-- start of ENTRIES SUPPLIED --
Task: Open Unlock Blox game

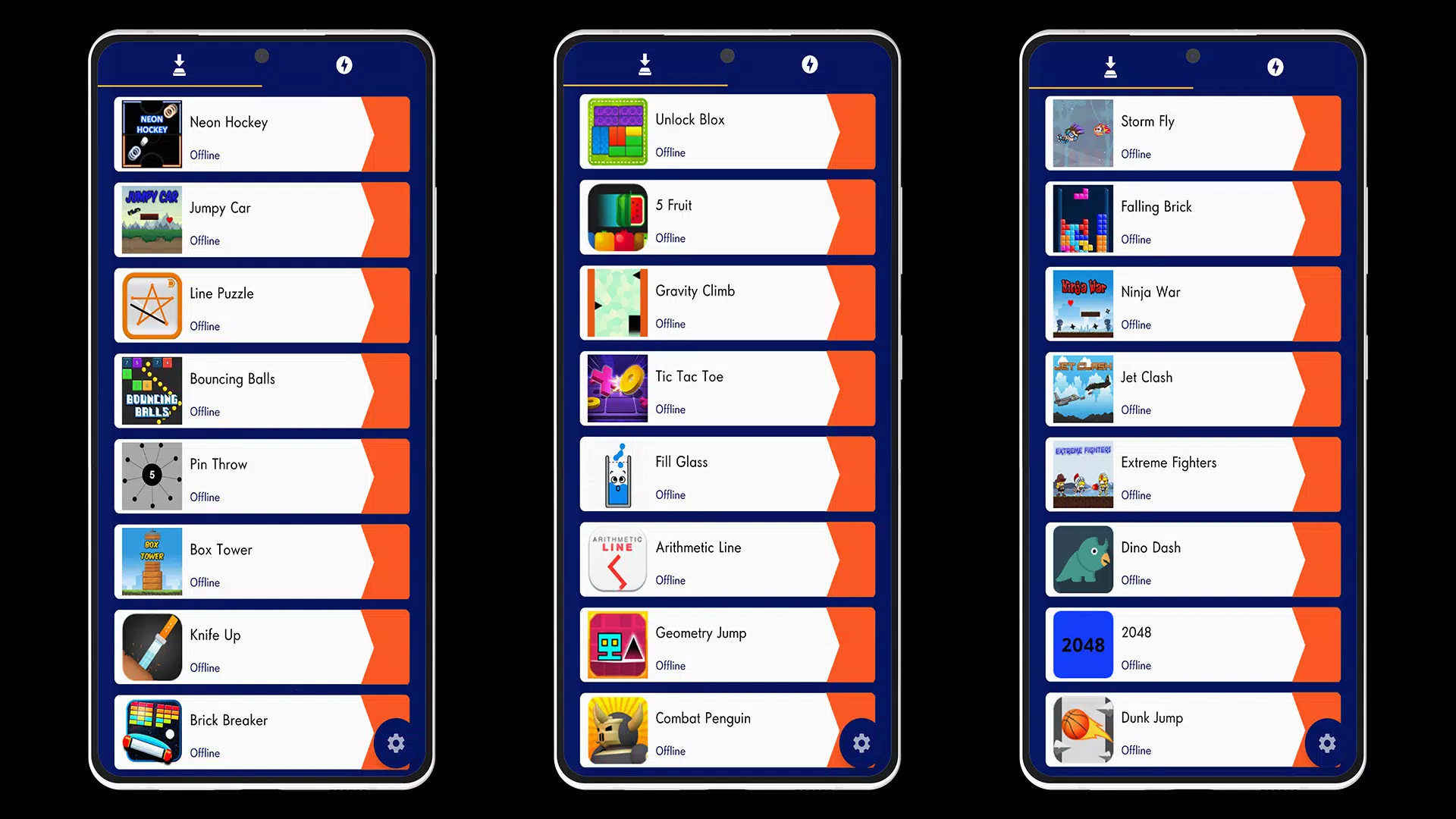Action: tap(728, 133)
-- end of ENTRIES SUPPLIED --
-- start of ENTRIES SUPPLIED --
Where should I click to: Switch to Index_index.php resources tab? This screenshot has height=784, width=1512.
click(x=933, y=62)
-- end of ENTRIES SUPPLIED --
-- start of ENTRIES SUPPLIED --
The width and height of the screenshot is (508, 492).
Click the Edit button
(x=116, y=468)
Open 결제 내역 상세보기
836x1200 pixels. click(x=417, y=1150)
-- end of ENTRIES SUPPLIED --
-- YOUR OBJECTIVE --
Show every line in the items above that contains the word "Open".

-- SOLUTION FOR THIS PROBLEM --
Task: Open Unlock Blox game
Open 결제 내역 상세보기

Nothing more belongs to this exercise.